GOAL:
Copy out every line of the listing below without changing anything.

* * * * *

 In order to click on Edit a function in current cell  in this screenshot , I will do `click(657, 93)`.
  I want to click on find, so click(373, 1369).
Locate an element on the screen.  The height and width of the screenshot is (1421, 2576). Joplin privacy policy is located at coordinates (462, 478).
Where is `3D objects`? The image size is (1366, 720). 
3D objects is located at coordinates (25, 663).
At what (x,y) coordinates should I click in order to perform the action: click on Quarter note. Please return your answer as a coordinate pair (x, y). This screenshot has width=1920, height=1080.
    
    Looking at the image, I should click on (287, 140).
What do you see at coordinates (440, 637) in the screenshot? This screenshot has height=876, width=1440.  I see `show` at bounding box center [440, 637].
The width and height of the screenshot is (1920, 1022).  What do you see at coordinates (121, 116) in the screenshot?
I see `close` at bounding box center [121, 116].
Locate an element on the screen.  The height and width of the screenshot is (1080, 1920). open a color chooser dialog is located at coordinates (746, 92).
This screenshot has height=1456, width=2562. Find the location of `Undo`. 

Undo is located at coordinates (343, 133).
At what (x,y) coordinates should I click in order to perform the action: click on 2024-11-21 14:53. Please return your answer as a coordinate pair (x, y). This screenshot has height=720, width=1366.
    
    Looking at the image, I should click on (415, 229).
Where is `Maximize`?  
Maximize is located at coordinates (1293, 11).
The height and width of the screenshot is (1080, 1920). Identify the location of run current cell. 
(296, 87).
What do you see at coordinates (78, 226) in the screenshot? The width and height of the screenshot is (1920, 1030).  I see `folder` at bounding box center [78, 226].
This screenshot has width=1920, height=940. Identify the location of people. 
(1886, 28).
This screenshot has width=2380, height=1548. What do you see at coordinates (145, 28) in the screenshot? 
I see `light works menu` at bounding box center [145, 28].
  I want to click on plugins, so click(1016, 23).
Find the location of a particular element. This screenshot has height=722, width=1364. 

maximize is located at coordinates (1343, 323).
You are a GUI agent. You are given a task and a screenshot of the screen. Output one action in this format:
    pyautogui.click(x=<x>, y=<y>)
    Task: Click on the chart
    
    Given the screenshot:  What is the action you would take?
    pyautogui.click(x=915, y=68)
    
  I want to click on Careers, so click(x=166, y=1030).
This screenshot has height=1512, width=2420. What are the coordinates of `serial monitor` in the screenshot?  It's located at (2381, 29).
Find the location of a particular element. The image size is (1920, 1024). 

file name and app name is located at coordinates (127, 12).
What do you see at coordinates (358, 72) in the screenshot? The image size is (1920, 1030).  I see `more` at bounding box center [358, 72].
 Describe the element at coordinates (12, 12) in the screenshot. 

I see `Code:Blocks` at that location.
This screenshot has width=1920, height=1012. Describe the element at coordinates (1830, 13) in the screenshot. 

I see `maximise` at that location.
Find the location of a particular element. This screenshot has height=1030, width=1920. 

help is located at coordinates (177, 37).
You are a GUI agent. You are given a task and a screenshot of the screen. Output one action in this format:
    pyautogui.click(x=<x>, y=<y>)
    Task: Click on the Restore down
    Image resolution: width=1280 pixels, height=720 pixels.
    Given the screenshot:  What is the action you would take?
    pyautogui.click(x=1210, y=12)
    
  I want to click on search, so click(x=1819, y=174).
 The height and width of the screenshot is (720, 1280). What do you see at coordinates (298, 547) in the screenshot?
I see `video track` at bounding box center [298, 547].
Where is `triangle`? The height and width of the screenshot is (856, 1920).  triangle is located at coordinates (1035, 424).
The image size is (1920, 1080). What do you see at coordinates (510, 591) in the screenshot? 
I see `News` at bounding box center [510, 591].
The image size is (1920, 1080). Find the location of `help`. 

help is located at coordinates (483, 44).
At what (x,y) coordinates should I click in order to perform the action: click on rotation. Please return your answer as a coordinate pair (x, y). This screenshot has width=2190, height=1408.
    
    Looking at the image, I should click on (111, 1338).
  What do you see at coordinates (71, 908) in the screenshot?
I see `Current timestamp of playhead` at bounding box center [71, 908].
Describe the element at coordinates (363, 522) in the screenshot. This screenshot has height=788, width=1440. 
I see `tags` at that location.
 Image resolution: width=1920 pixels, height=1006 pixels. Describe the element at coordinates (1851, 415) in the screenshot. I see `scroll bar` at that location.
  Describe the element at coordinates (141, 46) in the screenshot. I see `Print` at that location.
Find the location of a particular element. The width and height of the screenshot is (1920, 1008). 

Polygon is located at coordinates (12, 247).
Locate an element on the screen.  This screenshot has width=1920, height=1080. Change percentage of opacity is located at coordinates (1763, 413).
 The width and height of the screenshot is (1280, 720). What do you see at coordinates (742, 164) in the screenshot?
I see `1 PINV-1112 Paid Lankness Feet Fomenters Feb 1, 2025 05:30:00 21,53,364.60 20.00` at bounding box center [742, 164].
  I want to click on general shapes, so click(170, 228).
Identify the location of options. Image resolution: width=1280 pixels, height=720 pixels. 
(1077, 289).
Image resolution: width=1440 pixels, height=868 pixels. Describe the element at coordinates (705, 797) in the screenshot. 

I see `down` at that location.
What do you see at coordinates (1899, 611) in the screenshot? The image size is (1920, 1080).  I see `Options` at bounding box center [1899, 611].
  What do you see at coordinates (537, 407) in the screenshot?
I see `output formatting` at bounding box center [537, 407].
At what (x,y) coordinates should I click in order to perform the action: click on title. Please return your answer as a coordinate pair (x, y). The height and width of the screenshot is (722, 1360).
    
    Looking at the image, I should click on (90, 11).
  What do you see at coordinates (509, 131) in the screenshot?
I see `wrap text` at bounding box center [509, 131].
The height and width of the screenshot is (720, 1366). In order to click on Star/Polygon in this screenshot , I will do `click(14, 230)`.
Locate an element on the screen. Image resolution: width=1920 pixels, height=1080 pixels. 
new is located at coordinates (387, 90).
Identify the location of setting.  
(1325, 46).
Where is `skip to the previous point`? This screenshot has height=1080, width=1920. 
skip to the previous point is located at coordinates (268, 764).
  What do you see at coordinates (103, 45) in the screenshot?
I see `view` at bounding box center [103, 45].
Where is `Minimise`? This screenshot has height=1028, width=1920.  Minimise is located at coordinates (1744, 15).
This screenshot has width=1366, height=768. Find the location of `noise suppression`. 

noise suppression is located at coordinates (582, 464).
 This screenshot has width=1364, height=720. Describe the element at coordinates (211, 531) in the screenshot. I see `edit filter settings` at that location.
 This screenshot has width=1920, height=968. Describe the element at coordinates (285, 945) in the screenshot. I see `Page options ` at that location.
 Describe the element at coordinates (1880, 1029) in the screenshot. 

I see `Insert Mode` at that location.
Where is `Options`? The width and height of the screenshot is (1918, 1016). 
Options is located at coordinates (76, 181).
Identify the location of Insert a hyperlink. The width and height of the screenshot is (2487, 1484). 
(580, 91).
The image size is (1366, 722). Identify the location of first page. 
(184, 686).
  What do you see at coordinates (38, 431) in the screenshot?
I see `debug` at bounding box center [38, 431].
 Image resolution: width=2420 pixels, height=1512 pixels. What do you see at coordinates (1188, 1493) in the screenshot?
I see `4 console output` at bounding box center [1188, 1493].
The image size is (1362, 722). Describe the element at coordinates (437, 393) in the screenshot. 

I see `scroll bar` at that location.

* * * * *

ANSWER:
 In order to click on Edit a function in current cell  in this screenshot , I will do `click(657, 93)`.
  I want to click on find, so click(373, 1369).
Locate an element on the screen.  The height and width of the screenshot is (1421, 2576). Joplin privacy policy is located at coordinates (462, 478).
Where is `3D objects`? The image size is (1366, 720). 
3D objects is located at coordinates (25, 663).
At what (x,y) coordinates should I click in order to perform the action: click on Quarter note. Please return your answer as a coordinate pair (x, y). This screenshot has width=1920, height=1080.
    
    Looking at the image, I should click on (287, 140).
What do you see at coordinates (440, 637) in the screenshot? This screenshot has height=876, width=1440.  I see `show` at bounding box center [440, 637].
The width and height of the screenshot is (1920, 1022).  What do you see at coordinates (121, 116) in the screenshot?
I see `close` at bounding box center [121, 116].
Locate an element on the screen.  The height and width of the screenshot is (1080, 1920). open a color chooser dialog is located at coordinates (746, 92).
This screenshot has height=1456, width=2562. Find the location of `Undo`. 

Undo is located at coordinates (343, 133).
At what (x,y) coordinates should I click in order to perform the action: click on 2024-11-21 14:53. Please return your answer as a coordinate pair (x, y). This screenshot has height=720, width=1366.
    
    Looking at the image, I should click on (415, 229).
Where is `Maximize`?  
Maximize is located at coordinates (1293, 11).
The height and width of the screenshot is (1080, 1920). Identify the location of run current cell. 
(296, 87).
What do you see at coordinates (78, 226) in the screenshot? The width and height of the screenshot is (1920, 1030).  I see `folder` at bounding box center [78, 226].
This screenshot has width=1920, height=940. Identify the location of people. 
(1886, 28).
This screenshot has width=2380, height=1548. What do you see at coordinates (145, 28) in the screenshot? 
I see `light works menu` at bounding box center [145, 28].
  I want to click on plugins, so click(1016, 23).
Find the location of a particular element. This screenshot has height=722, width=1364. 

maximize is located at coordinates (1343, 323).
You are a GUI agent. You are given a task and a screenshot of the screen. Output one action in this format:
    pyautogui.click(x=<x>, y=<y>)
    Task: Click on the chart
    
    Given the screenshot:  What is the action you would take?
    pyautogui.click(x=915, y=68)
    
  I want to click on Careers, so click(x=166, y=1030).
This screenshot has height=1512, width=2420. What are the coordinates of `serial monitor` in the screenshot?  It's located at (2381, 29).
Find the location of a particular element. The image size is (1920, 1024). 

file name and app name is located at coordinates (127, 12).
What do you see at coordinates (358, 72) in the screenshot? The image size is (1920, 1030).  I see `more` at bounding box center [358, 72].
 Describe the element at coordinates (12, 12) in the screenshot. 

I see `Code:Blocks` at that location.
This screenshot has width=1920, height=1012. Describe the element at coordinates (1830, 13) in the screenshot. 

I see `maximise` at that location.
Find the location of a particular element. This screenshot has height=1030, width=1920. 

help is located at coordinates (177, 37).
You are a GUI agent. You are given a task and a screenshot of the screen. Output one action in this format:
    pyautogui.click(x=<x>, y=<y>)
    Task: Click on the Restore down
    Image resolution: width=1280 pixels, height=720 pixels.
    Given the screenshot:  What is the action you would take?
    pyautogui.click(x=1210, y=12)
    
  I want to click on search, so click(x=1819, y=174).
 The height and width of the screenshot is (720, 1280). What do you see at coordinates (298, 547) in the screenshot?
I see `video track` at bounding box center [298, 547].
Where is `triangle`? The height and width of the screenshot is (856, 1920).  triangle is located at coordinates (1035, 424).
The image size is (1920, 1080). What do you see at coordinates (510, 591) in the screenshot? 
I see `News` at bounding box center [510, 591].
The image size is (1920, 1080). Find the location of `help`. 

help is located at coordinates (483, 44).
At what (x,y) coordinates should I click in order to perform the action: click on rotation. Please return your answer as a coordinate pair (x, y). This screenshot has width=2190, height=1408.
    
    Looking at the image, I should click on (111, 1338).
  What do you see at coordinates (71, 908) in the screenshot?
I see `Current timestamp of playhead` at bounding box center [71, 908].
Describe the element at coordinates (363, 522) in the screenshot. This screenshot has height=788, width=1440. 
I see `tags` at that location.
 Image resolution: width=1920 pixels, height=1006 pixels. Describe the element at coordinates (1851, 415) in the screenshot. I see `scroll bar` at that location.
  Describe the element at coordinates (141, 46) in the screenshot. I see `Print` at that location.
Find the location of a particular element. The width and height of the screenshot is (1920, 1008). 

Polygon is located at coordinates (12, 247).
Locate an element on the screen.  This screenshot has width=1920, height=1080. Change percentage of opacity is located at coordinates (1763, 413).
 The width and height of the screenshot is (1280, 720). What do you see at coordinates (742, 164) in the screenshot?
I see `1 PINV-1112 Paid Lankness Feet Fomenters Feb 1, 2025 05:30:00 21,53,364.60 20.00` at bounding box center [742, 164].
  I want to click on general shapes, so click(170, 228).
Identify the location of options. Image resolution: width=1280 pixels, height=720 pixels. 
(1077, 289).
Image resolution: width=1440 pixels, height=868 pixels. Describe the element at coordinates (705, 797) in the screenshot. 

I see `down` at that location.
What do you see at coordinates (1899, 611) in the screenshot? The image size is (1920, 1080).  I see `Options` at bounding box center [1899, 611].
  What do you see at coordinates (537, 407) in the screenshot?
I see `output formatting` at bounding box center [537, 407].
At what (x,y) coordinates should I click in order to perform the action: click on title. Please return your answer as a coordinate pair (x, y). The height and width of the screenshot is (722, 1360).
    
    Looking at the image, I should click on (90, 11).
  What do you see at coordinates (509, 131) in the screenshot?
I see `wrap text` at bounding box center [509, 131].
The height and width of the screenshot is (720, 1366). In order to click on Star/Polygon in this screenshot , I will do `click(14, 230)`.
Locate an element on the screen. Image resolution: width=1920 pixels, height=1080 pixels. 
new is located at coordinates (387, 90).
Identify the location of setting.  
(1325, 46).
Where is `skip to the previous point`? This screenshot has height=1080, width=1920. 
skip to the previous point is located at coordinates (268, 764).
  What do you see at coordinates (103, 45) in the screenshot?
I see `view` at bounding box center [103, 45].
Where is `Minimise`? This screenshot has height=1028, width=1920.  Minimise is located at coordinates (1744, 15).
This screenshot has width=1366, height=768. Find the location of `noise suppression`. 

noise suppression is located at coordinates (582, 464).
 This screenshot has width=1364, height=720. Describe the element at coordinates (211, 531) in the screenshot. I see `edit filter settings` at that location.
 This screenshot has width=1920, height=968. Describe the element at coordinates (285, 945) in the screenshot. I see `Page options ` at that location.
 Describe the element at coordinates (1880, 1029) in the screenshot. 

I see `Insert Mode` at that location.
Where is `Options`? The width and height of the screenshot is (1918, 1016). 
Options is located at coordinates (76, 181).
Identify the location of Insert a hyperlink. The width and height of the screenshot is (2487, 1484). 
(580, 91).
The image size is (1366, 722). Identify the location of first page. 
(184, 686).
  What do you see at coordinates (38, 431) in the screenshot?
I see `debug` at bounding box center [38, 431].
 Image resolution: width=2420 pixels, height=1512 pixels. What do you see at coordinates (1188, 1493) in the screenshot?
I see `4 console output` at bounding box center [1188, 1493].
The image size is (1362, 722). Describe the element at coordinates (437, 393) in the screenshot. 

I see `scroll bar` at that location.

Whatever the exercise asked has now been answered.